Web Original[edit | hide]
- Whateley Universe character Peeper, of Super-Hero School Whateley Academy. He hits on every hot girl on campus, to the point of out-and-out harassment. He thinks he's awesome. He's the best-known broadcaster on WARS (the Whateley Area Radio Station) and he broadcasts the school Combat Finals.
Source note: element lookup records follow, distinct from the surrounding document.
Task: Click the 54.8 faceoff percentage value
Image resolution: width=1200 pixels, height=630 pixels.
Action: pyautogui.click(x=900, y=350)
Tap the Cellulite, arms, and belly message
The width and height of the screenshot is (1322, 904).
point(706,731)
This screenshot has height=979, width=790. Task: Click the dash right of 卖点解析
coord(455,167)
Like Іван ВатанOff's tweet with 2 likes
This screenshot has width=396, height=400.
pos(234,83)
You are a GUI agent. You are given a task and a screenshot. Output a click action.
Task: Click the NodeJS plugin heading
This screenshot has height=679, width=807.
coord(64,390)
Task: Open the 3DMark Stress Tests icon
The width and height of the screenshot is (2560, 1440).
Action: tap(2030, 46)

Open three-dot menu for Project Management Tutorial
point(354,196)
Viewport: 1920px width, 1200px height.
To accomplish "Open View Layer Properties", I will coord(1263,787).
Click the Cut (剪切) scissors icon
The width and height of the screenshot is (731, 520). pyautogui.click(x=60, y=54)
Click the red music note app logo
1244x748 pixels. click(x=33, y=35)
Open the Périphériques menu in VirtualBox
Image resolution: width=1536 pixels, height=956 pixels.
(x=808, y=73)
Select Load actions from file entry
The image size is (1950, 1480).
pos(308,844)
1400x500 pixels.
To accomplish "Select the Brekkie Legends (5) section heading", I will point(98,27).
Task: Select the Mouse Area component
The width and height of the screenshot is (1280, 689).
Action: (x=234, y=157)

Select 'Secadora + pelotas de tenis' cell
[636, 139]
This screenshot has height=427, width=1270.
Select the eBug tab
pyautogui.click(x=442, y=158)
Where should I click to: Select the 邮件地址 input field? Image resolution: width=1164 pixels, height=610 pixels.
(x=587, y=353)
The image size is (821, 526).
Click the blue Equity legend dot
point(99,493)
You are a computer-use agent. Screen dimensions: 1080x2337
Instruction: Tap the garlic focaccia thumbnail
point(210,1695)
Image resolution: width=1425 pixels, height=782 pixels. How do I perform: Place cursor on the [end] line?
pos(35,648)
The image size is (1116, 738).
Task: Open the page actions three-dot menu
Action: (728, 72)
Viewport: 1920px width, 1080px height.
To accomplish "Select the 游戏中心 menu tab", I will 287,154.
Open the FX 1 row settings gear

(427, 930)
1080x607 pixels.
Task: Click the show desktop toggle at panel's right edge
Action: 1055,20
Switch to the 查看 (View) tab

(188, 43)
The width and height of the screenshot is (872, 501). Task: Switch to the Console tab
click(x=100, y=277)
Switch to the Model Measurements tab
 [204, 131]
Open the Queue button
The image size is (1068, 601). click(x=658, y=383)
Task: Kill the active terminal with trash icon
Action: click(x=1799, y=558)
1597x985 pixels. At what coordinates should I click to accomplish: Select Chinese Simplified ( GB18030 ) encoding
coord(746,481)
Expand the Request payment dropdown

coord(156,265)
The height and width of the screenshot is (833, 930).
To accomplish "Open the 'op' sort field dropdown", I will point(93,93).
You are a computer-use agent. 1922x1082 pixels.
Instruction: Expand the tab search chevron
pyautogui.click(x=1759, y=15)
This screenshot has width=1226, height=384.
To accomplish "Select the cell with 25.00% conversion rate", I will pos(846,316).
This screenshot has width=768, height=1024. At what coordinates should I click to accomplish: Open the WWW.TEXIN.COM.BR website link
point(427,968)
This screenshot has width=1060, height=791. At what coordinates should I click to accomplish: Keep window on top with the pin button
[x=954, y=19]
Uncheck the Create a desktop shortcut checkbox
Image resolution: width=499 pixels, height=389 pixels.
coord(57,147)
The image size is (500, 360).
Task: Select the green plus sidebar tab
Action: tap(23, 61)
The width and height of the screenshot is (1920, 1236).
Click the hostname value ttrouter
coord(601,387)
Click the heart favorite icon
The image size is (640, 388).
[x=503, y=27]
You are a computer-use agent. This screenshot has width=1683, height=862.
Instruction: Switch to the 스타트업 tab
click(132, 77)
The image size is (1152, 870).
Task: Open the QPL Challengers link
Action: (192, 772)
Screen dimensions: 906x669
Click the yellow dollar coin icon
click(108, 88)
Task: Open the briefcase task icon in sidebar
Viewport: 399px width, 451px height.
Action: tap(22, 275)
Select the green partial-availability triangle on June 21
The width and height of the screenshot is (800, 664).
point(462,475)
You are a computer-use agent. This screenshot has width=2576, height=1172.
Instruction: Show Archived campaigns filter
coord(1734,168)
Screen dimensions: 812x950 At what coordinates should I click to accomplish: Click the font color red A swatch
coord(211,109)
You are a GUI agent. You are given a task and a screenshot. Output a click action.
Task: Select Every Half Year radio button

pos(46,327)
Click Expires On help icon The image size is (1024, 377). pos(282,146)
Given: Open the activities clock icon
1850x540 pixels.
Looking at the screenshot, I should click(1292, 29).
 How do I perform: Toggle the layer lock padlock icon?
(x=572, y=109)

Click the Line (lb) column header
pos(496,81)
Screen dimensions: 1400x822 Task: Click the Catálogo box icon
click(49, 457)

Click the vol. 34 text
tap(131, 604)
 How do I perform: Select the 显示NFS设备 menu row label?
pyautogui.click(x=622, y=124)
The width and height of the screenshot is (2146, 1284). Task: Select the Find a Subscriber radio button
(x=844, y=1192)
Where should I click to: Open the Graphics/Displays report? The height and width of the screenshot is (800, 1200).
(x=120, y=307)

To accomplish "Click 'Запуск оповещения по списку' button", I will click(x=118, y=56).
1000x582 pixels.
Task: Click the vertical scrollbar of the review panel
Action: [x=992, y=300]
Girls avoid him like the plague, especially once word gets around that his only superpower lets him look through people's clothing.
- Roger from The Life and Times of Juniper Lee.
- Irwin, from The Grim Adventures of Billy and Mandy qualifies, though he tries to be "cool" despite it.
- Upchuck in Daria, though considering that the stars of the show are all fairly nerdy outcasts in someway, his appearance is less jarring.
- Steve Smith in American Dad is a textbook example.
- Neil Goldman in Family Guy, though the only girl he ever tried to get was Meg Griffin, but it's still played straight. Neil Goldman is HIDEOUS and a total nerd, but he's also a major show-off, and cannot understand why Meg doesn't fall for him.
- Tucker Foley from Danny Phantom as the quote above classifies in full. He even looks like Urkel!
- Milhouse Van Houten of The Simpsons, with the Intelligence Optional setting.
- Total Drama Island
- Cody. According to his official online bio, he fails to recognize his own geekiness because he legitimately is cooler than any of his friends (who make up the Albert Einstein Fan Club at his preppy private school).
- Harold is even dorkier. Interestingly, he seems to acquire the "lady's man" aspect of the trope not long after Cody loses it (or at least, sets it solely on Gwen).
- Recess: Vince's older brother is pretty much a blatant reference to Urkel. In an interesting twist, though, he knows he's a geek—it's jockish Vince who's in the dark.
- Kevin French from Mission Hill in his "Grubermeister" persona in the episode The Douchebag Aspect.